Mariann Ambrus

ungarische Ruderin

Mariann Ambrus, nach Heirat Mariann Feketé, (* 24. April 1956 in Budapest; † 19. Oktober 2007 ebenda) war eine ungarische Ruderin.

Leben und KarriereBearbeiten

Mariann Ambrus belegte bei den Europameisterschaften 1973 als Siegerin im B-Finale den siebten Platz im Einer. Bei den Weltmeisterschaften 1975 in Nottingham gewann sie im Einer die Silbermedaille hinter Christine Scheiblich aus der DDR, mit dem ungarischen Achter siegte sie im B-Finale und belegte den siebten Platz. Bei der Olympischen Premiere im Frauenrudern 1976 in Montreal gelang Mariann Ambrus der Finaleinzug, sie erreichte aber nur als Sechste und Letzte das Ziel.

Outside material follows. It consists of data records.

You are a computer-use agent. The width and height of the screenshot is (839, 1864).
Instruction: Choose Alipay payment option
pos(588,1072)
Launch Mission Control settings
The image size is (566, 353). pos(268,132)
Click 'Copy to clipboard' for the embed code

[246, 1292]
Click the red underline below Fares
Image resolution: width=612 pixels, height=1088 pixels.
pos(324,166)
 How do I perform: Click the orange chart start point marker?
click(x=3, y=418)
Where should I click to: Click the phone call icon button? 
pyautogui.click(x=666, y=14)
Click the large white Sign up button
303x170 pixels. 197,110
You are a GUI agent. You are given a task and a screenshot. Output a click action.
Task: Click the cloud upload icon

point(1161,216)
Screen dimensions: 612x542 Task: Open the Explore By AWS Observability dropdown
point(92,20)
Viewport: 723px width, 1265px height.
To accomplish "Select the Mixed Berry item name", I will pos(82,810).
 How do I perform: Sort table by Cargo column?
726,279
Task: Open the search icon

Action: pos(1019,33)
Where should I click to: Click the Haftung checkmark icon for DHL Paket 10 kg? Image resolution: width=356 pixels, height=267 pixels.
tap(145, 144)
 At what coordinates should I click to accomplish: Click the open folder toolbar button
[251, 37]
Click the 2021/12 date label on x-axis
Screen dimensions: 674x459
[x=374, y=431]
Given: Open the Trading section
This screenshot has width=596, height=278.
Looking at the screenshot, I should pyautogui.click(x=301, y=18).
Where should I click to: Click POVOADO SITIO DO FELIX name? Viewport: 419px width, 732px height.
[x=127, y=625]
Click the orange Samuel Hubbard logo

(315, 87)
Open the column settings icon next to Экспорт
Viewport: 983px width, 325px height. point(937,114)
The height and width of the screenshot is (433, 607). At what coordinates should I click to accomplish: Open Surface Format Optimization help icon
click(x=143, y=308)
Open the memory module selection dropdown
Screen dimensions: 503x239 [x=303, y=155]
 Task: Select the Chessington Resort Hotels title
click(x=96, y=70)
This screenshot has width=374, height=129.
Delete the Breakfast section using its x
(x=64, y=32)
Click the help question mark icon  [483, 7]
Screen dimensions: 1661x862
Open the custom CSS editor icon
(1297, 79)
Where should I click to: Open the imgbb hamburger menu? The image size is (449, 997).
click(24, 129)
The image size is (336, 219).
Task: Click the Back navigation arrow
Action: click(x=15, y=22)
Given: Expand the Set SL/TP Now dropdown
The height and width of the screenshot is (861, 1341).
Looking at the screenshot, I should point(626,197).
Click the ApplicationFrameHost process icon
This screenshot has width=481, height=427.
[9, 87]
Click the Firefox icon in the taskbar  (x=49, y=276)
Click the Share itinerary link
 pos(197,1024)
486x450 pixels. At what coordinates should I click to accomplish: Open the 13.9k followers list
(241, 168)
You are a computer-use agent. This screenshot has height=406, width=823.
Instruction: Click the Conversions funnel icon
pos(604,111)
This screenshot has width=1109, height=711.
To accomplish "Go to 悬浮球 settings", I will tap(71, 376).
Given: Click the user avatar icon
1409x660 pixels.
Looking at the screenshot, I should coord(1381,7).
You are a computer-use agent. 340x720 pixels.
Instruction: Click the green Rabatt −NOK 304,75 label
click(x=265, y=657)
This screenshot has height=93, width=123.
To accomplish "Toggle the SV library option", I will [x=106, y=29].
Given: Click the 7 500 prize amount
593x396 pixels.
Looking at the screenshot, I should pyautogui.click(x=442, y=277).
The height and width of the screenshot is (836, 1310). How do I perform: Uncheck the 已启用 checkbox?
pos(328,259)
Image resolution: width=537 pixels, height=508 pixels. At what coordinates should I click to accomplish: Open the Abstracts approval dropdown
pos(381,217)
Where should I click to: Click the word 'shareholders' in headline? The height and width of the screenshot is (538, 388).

Bei den Weltmeisterschaften 1977 erruderte Ambrus die Bronzemedaille hinter Scheiblich und der Bulgarin Iskra Welinowa. 1978 in Neuseeland siegte erneut Christine Scheiblich, hinter der sowjetischen Ruderin Anna Kondraschina erhielt Mariann Ambrus erneut die Bronzemedaille. Bei den Weltmeisterschaften 1979 und bei den Olympischen Spielen 1980 ruderte Mariann Ambrus jeweils auf den achten Platz im Einer. In den folgenden Jahren ruderte Mariann Ambrus international nicht mehr im Einer, sondern in den größeren Skullbooten. Mit dem ungarischen Doppelvierer belegte sie bei den Weltmeisterschaften 1981 genauso den vierten Platz wie bei den Weltmeisterschaften 1983 mit dem Doppelzweier.